If you’re a vat registered trader that has to pay vat as soon as you issue a vat invoice then you can go for vat cash accounting scheme to delay your vat payments. Under this scheme you will have to pay vat only after your customers have paid against your vat invoice.
Under regular vat accounting, you will need to pay vat in the next vat return regardless of whether your client has cleared payment of the vat invoice. This is especially true in case your business compels you to issue credit invoices more often than not. When this occurs you would find yourself paying of the vat amounts in case your client fails to make any payment whatsoever. Thus, you would find yourself paying vat even on your bad debts.
If you are a trader in the UK then you could easily shift to the cash accounting scheme in vat that’s made available from HM Revenue and Customs department or hmrc vat department. You will however be eligible for a this scheme http://vatnumbers.com only if your estimated taxable sales in the next year are not more than ?1.35 million. Additionally, you will need to exit the scheme as soon as your taxable sales touch ?1.6 million. You could also have the ability to use the cash accounting scheme along with other vat schemes like the annual accounting scheme.
You can shift to this scheme even without informing the hmrc vat department provided you do so at the beginning of any vat accounting period. You may however need to separate these invoices from the earlier vat invoices that you would have issued under the standard vat accounting scheme. There are several pros and cons while choosing the cash accounting scheme. The pros are that when your clients pay out only after a few days, weeks or months you’ll need to pay vat only after receiving payments from those clients. It’s also possible to remain safe in the event any client fails to make payments.
The cons to this scheme are that you will need to keep specific payment records of most of your customers including providing additional evidence in the form of bank statements whenever required by hmrc. Additionally, you will have the ability to reclaim vat on any purchases only after you have paid your supplier. In case you decide to shift to standard vat accounting then you will also need to account for all pending vat amounts including any bad debts. You will also be barred from using vat cash accounting scheme by hmrc if you happen to find yourself making mistakes in vat calculations, get convicted in a vat offence or get penalized for vat evasion.

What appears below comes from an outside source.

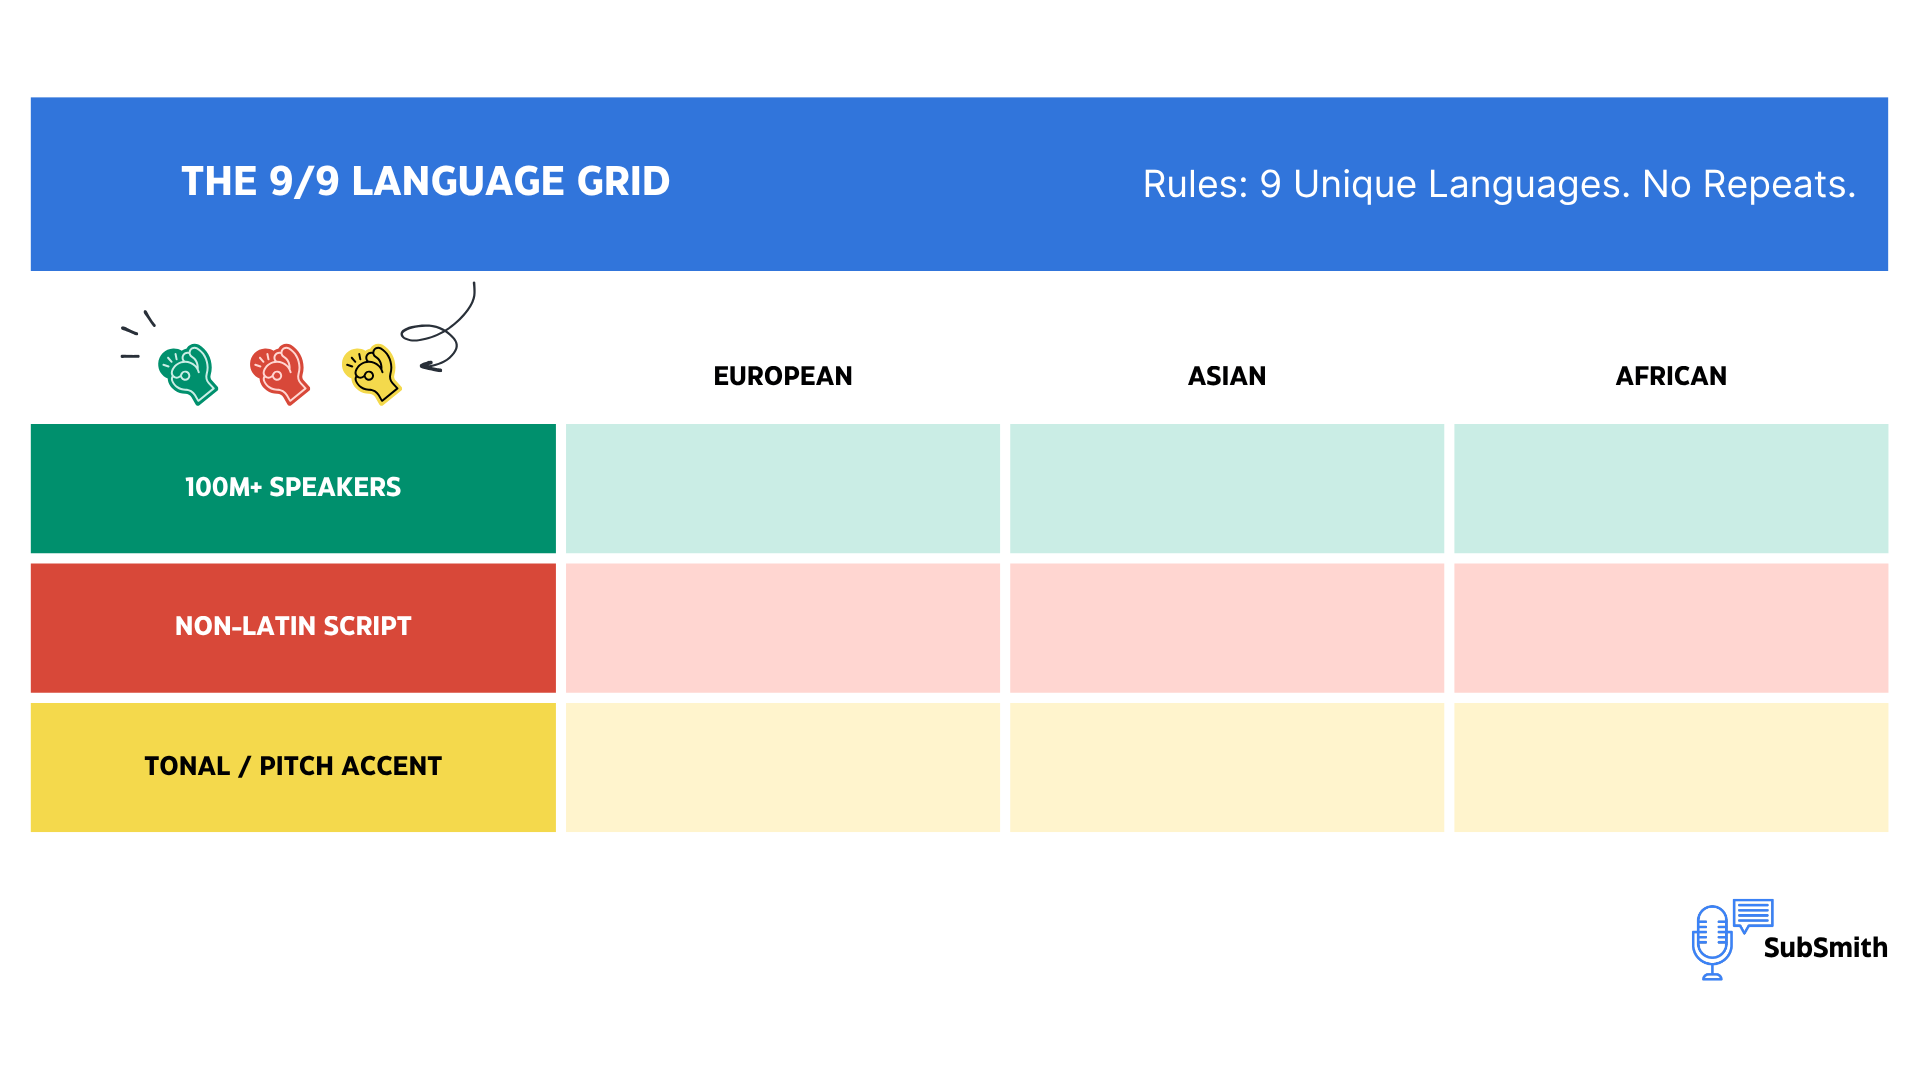Click the ASIAN column header
1920x1080 pixels.
point(1227,376)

Once you do leave the scheme you will need to account for all pending vat within the next 6 months.
If you’re a vat registered trader that sells goods or services mainly on credit but buys them against cash bills then the cash accounting scheme might be well suited for you. You could possibly not pay vat on debt and might only have to pay vat whenever your clients pay out. However, you should check with your vat agent and understand all pros and cons about the vat cash accounting scheme before you opt for this type of scheme.